Pull out of the data below the stretch of lines bounded by the one containing "The height and width of the screenshot is (660, 1101)." and the one containing "Set bet to 3.00", both bounds included, unchanged.

INPUT RECORDS
>>>

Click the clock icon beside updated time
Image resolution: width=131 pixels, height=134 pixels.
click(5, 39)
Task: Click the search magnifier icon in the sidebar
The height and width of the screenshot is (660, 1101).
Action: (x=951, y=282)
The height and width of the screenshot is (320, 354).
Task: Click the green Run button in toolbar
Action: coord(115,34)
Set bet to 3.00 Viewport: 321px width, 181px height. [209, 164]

<<<
>>>

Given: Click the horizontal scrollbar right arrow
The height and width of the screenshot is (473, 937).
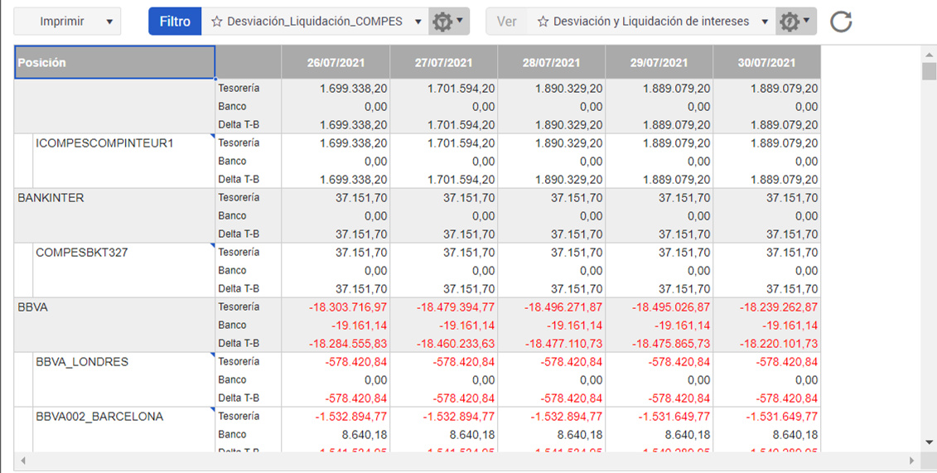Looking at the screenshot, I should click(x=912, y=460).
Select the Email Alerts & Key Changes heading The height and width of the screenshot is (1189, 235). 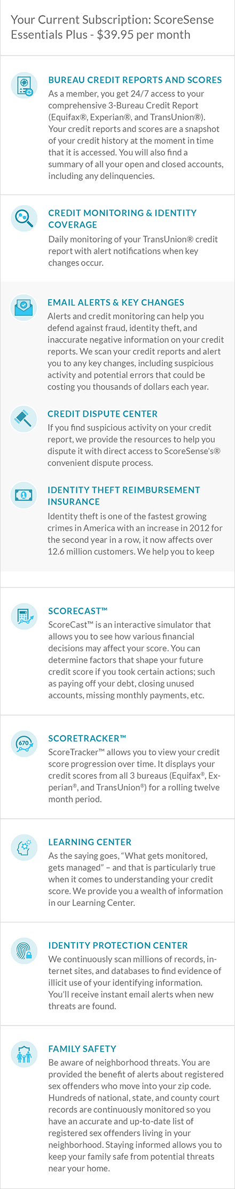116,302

<<<
>>>

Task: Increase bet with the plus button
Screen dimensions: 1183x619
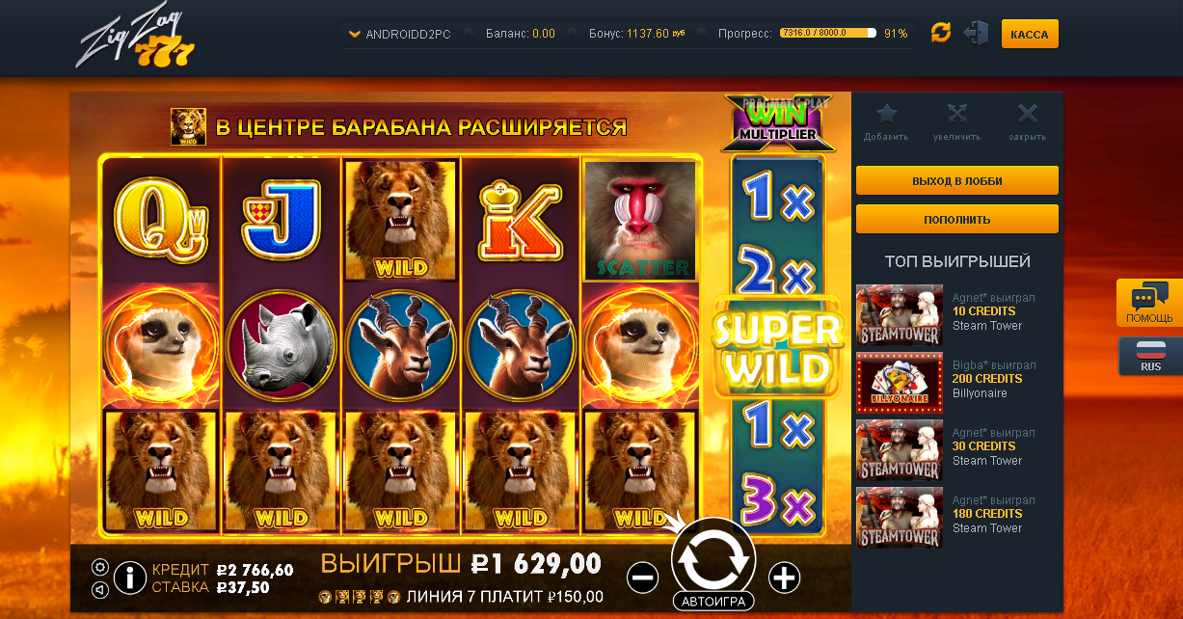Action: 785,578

<<<

EXERCISE RESPONSE
The height and width of the screenshot is (660, 1101).
Action: (x=951, y=282)
The height and width of the screenshot is (320, 354).
Task: Click the green Run button in toolbar
Action: coord(115,34)
Set bet to 3.00 Viewport: 321px width, 181px height. [209, 164]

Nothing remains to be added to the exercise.